--- Task material ---

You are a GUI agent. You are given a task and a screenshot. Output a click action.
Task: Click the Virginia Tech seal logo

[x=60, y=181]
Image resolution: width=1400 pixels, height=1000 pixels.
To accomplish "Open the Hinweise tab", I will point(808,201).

---
--- Task material ---

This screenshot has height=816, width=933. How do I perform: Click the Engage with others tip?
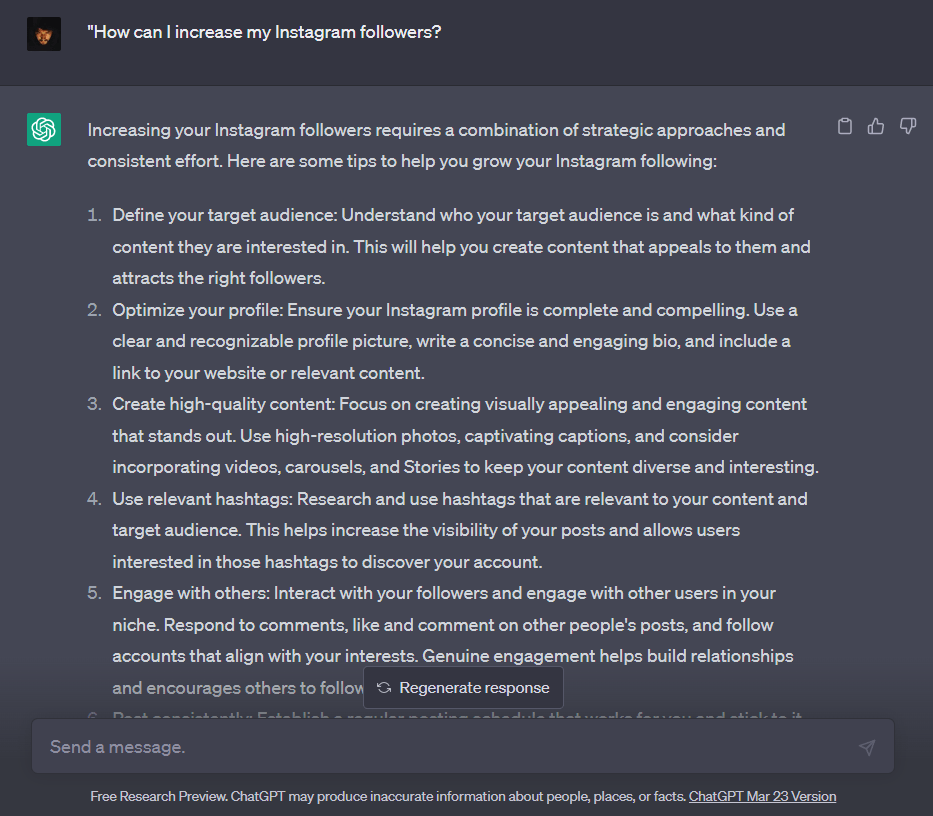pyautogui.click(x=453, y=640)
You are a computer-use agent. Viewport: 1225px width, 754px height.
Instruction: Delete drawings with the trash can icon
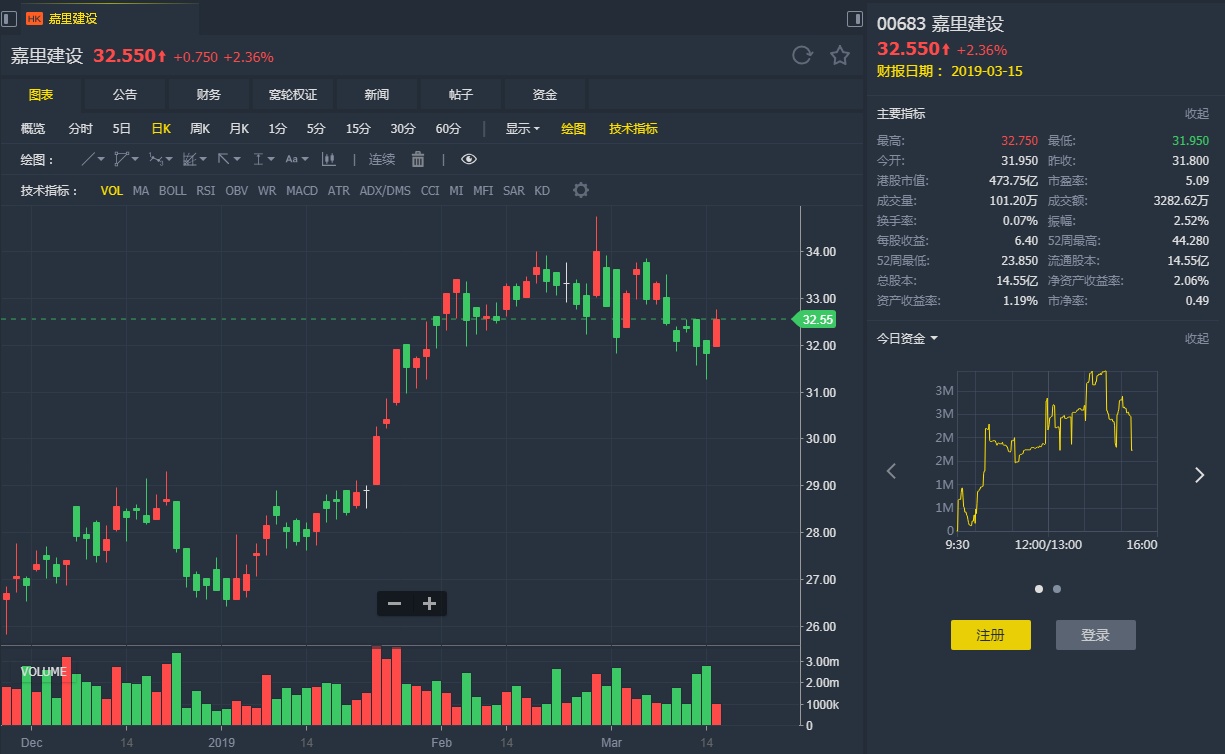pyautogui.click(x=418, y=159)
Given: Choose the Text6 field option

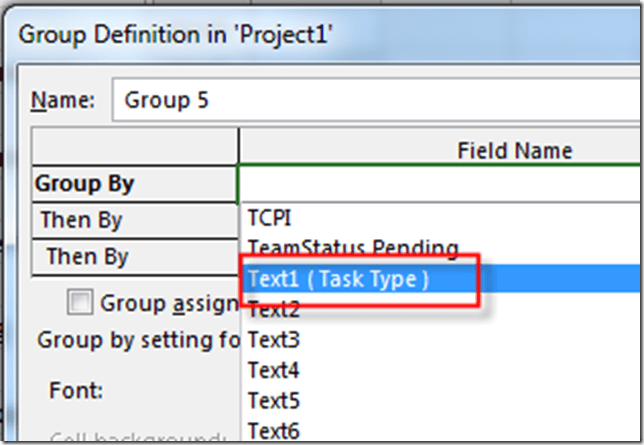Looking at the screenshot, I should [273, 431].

---
--- Task material ---

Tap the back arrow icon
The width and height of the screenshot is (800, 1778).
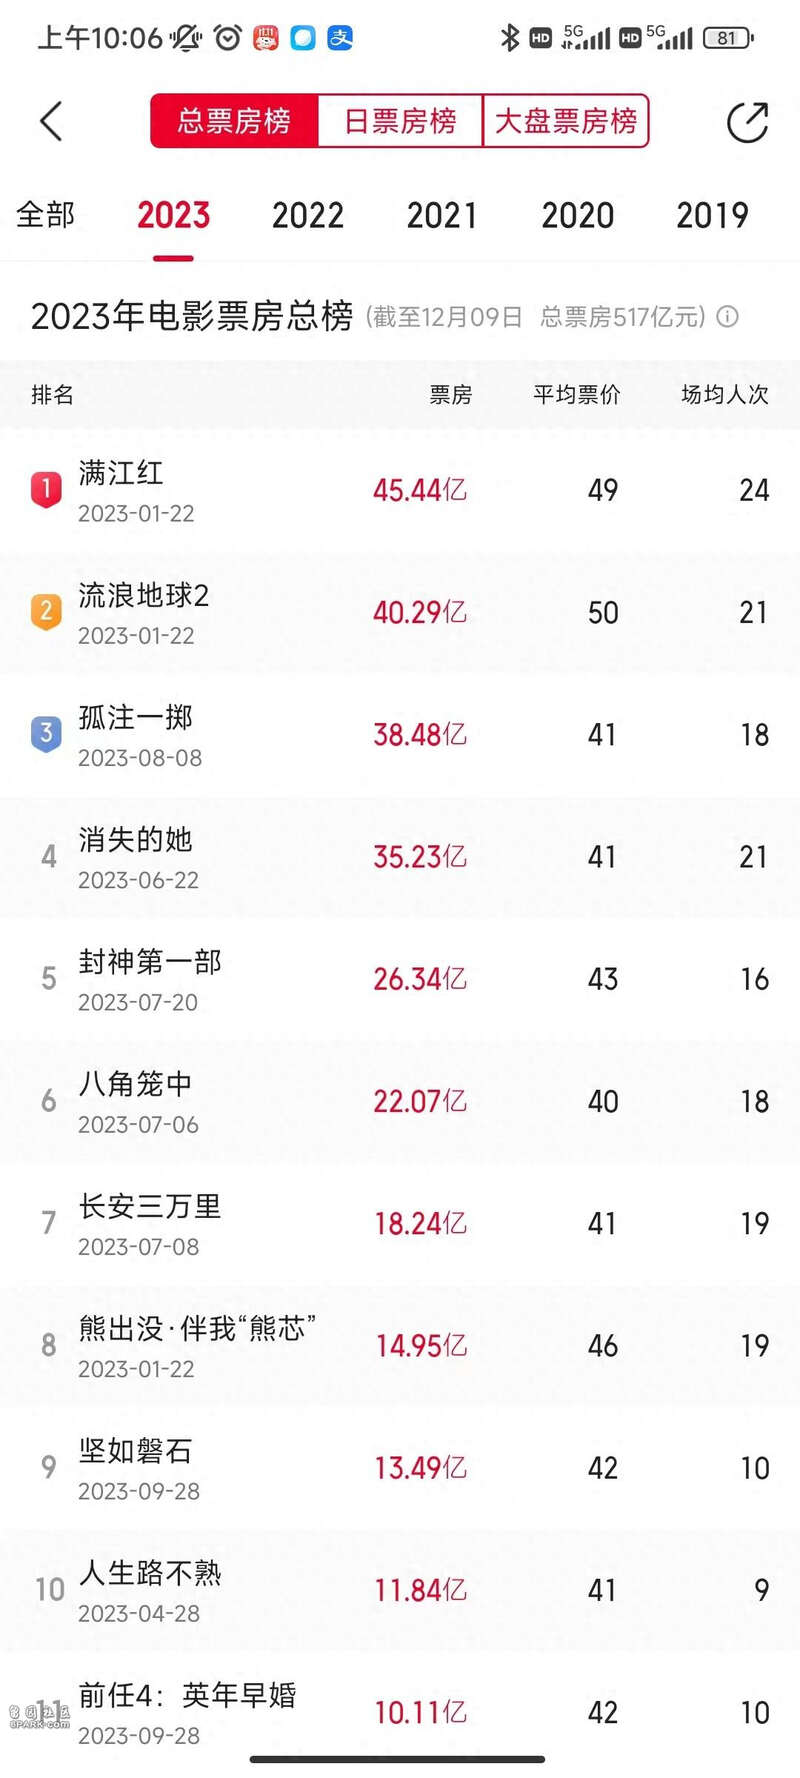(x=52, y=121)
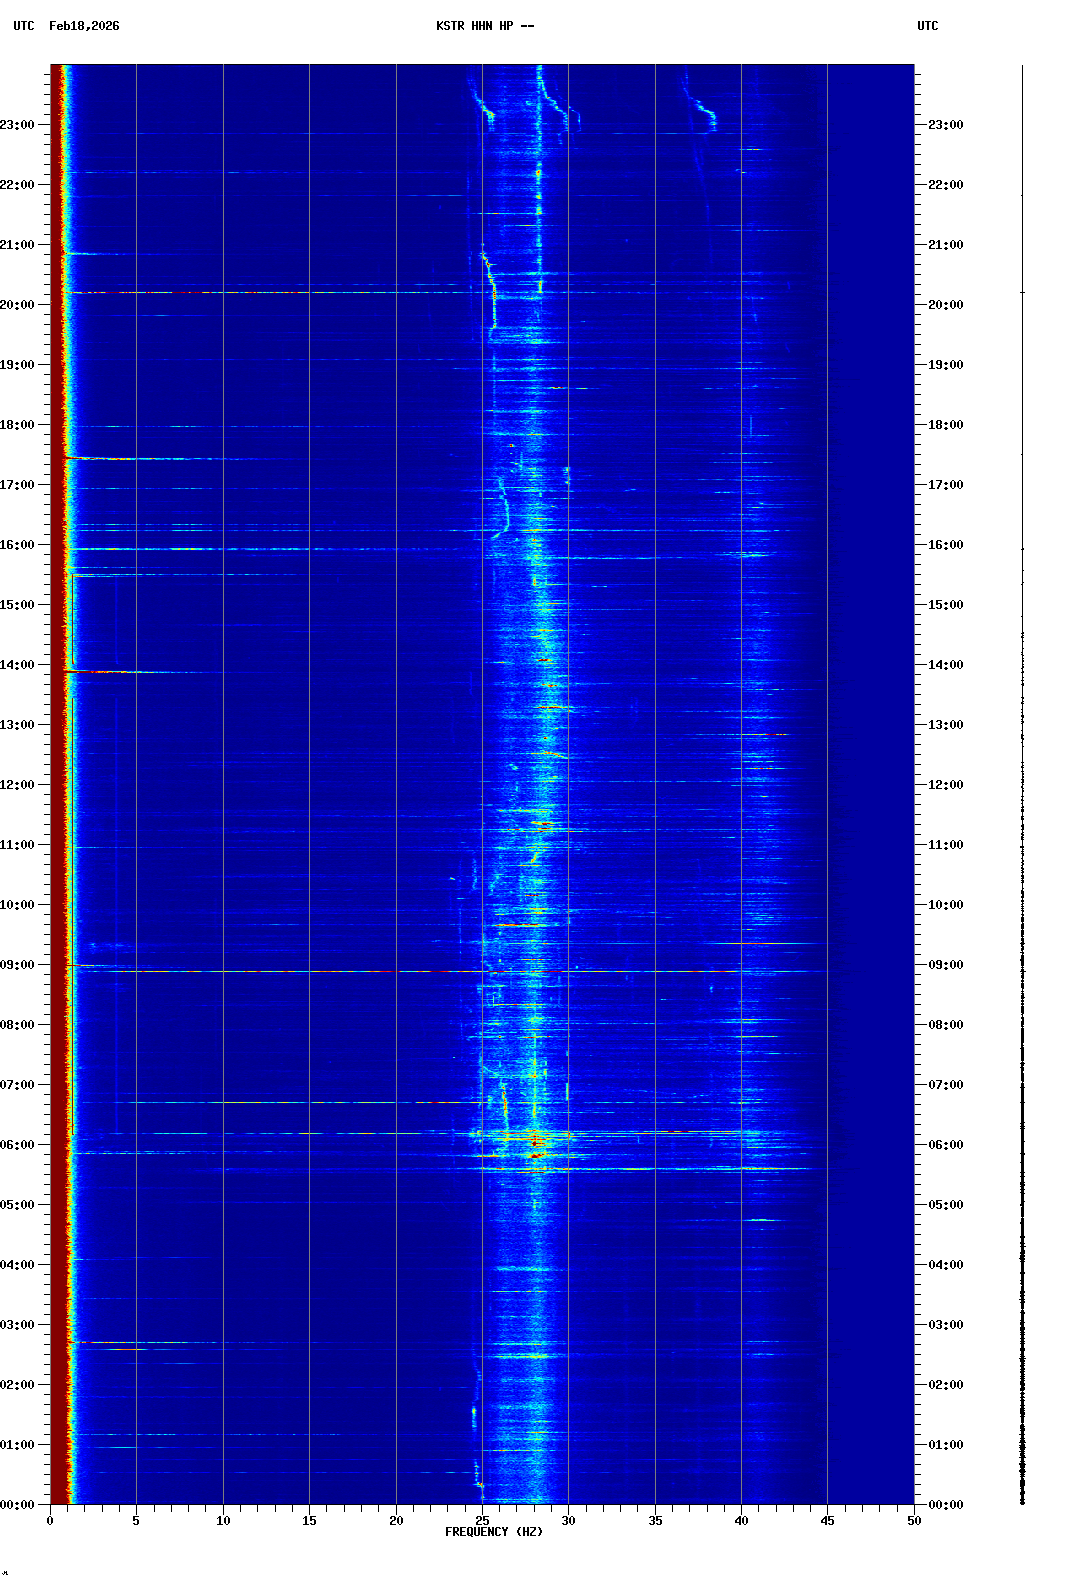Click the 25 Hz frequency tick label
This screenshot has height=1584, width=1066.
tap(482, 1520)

---

In the lines above, find each one with "agent" and list it.

You are a GUI agent. You are given a task and a screenshot. Output a click action.
You are a computer-use agent. Viewport: 1225px width, 754px height.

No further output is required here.